The prevalence of nurse burnout and the lack of a standardized pain management system in the Neonatal Intensive Care Unit (NICU) indicate the necessity of a quantitative approach to classifying infant cries. In this work, we have found distinct acoustic features of infant cries and show how these features can be used to discriminate between two differing types of cries. Forty-seven infant cries were recorded and processed, eliciting 127 unique features. Twenty-five of the recorded cries resulted from a heelstick (pain stimulus) while the remaining 22 resulted from the cap used for a preERP being placed on the infant’s head (agitating stimulus). The 127 features included transition parameters (timing of phonation), power spectral density (PSD; the power distribution in correlation to frequency), and interval length Probability Density Functions (PDF; the length of phonation). Several feature sets were created using statistical and classification analyses. A multi-step testing process, including 50/50 comparison and cross-validation, was then used to determine the optimal feature combination. The optimal feature combination had accuracy percentages above 70%. These results could possibly contribute to future NICU diagnostic technology.

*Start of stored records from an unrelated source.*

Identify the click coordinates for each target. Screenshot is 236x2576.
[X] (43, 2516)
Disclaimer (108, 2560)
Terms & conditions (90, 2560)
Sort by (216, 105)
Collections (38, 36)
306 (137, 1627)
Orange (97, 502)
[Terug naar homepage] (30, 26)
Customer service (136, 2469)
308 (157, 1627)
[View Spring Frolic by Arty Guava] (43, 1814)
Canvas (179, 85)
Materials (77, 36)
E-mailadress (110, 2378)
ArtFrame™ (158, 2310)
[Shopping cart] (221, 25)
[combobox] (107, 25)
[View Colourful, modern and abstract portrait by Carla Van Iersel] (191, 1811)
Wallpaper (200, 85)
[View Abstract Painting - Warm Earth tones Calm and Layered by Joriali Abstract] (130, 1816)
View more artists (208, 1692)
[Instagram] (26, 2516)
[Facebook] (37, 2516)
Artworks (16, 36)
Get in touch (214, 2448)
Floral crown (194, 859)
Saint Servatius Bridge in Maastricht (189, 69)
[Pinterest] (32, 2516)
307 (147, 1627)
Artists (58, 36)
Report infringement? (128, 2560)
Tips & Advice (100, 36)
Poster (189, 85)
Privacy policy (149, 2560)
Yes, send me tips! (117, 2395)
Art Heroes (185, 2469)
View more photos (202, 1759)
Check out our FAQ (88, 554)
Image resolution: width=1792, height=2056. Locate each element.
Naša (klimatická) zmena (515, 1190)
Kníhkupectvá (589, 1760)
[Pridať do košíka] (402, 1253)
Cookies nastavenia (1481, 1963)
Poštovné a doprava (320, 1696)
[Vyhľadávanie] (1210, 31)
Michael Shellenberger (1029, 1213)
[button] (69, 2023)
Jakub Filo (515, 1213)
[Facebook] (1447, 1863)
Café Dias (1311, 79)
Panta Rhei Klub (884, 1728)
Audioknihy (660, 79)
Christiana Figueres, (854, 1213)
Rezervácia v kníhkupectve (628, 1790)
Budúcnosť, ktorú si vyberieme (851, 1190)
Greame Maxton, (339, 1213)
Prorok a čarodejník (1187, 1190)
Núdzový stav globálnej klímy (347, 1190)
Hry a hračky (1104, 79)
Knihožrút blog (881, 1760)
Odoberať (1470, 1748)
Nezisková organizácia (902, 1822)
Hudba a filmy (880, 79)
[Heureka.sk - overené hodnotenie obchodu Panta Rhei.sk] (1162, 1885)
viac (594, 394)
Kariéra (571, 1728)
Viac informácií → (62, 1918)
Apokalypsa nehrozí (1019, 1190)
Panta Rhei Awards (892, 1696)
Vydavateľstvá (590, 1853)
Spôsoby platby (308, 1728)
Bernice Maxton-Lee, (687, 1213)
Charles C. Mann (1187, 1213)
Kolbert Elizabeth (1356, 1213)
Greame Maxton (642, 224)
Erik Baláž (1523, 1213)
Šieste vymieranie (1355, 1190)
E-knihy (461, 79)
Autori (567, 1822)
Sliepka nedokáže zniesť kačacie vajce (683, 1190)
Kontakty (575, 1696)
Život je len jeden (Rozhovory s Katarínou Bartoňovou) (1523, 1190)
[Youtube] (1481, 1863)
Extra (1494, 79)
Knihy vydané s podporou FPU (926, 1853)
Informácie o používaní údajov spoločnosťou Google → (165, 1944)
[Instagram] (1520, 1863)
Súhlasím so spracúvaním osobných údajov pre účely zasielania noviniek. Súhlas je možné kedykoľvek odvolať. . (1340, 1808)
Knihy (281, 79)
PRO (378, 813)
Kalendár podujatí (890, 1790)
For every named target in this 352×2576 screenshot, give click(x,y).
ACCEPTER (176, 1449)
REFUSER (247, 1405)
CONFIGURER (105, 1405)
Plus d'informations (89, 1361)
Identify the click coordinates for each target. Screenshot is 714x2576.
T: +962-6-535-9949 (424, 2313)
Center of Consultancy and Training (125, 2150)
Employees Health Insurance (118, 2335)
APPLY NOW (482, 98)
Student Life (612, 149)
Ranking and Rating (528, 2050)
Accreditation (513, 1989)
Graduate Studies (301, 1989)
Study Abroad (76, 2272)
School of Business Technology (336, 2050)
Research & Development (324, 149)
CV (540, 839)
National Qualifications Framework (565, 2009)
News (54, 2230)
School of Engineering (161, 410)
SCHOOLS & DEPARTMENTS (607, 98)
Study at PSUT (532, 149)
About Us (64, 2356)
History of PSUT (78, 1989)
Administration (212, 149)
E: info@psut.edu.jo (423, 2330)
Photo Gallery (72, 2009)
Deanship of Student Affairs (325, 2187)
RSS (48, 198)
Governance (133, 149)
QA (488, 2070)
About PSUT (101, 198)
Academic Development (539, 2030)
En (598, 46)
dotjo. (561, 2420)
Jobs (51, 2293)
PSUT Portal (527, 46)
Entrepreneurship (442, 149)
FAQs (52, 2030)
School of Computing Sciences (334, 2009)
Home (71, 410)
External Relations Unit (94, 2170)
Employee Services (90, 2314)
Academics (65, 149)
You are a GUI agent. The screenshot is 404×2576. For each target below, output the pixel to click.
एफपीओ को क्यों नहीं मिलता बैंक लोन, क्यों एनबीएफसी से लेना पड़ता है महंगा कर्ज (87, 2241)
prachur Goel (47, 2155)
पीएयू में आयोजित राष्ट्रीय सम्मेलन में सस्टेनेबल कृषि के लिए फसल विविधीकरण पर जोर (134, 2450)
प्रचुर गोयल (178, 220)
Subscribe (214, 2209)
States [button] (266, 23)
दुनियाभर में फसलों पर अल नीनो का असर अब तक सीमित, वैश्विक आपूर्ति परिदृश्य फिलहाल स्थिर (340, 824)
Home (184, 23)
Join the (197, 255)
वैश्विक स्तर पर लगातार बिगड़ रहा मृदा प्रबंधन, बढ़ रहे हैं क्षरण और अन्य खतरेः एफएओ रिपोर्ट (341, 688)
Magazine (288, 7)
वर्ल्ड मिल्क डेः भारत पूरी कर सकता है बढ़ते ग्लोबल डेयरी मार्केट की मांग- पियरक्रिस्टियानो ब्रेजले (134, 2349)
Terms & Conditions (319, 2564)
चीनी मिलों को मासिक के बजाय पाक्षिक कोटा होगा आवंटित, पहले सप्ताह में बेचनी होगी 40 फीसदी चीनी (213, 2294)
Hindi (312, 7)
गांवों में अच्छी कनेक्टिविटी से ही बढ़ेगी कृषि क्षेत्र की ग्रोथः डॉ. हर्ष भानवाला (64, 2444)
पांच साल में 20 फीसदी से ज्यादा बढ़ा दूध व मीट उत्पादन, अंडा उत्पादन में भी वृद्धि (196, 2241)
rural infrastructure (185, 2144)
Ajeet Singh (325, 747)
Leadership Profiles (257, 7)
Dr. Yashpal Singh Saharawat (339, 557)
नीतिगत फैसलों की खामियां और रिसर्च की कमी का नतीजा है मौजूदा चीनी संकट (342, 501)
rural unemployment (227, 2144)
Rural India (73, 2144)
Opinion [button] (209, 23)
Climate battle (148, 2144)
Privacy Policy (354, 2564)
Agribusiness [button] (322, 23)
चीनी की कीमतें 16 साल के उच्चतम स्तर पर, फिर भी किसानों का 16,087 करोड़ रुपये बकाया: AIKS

When an infant is first born, it is admitted into at least the first level of the Neonatal Intensive Care Unit (NICU). It is crucial for NICUs to have the highest standards of care. However, NICUs can be a stressful, painful, and traumatic experience for many infants, where nurse burnout and a lack of standardized pain management procedures put the health of newborns at risk. Nurse burnout often results in detachment and emotional exhaustion, which can lead to the misclassification of pain levels and overall comfort levels of their patients in the NICU [1]-[2].  Additional difficulties are caused by nurses in the NICU having to use qualitative pain scales to quantify infant pain levels. Studies attempting to find the best methods of pain treatment for infants and neonates rely on these qualitative scales, potentially missing many signs of discomfort which leads to less accurate protocols to manage pain [3]-[7]. An infant’s cry is its only means of communication; though largely undetectable to the human ear, each cry conveys a significant amount of information that can be used for diagnostic purposes. Developing quantitative approaches to classify pain levels beyond the current qualitative approaches could result in more accurate diagnoses and pain protocols, and potentially reduce the prevalence of nurse burnout.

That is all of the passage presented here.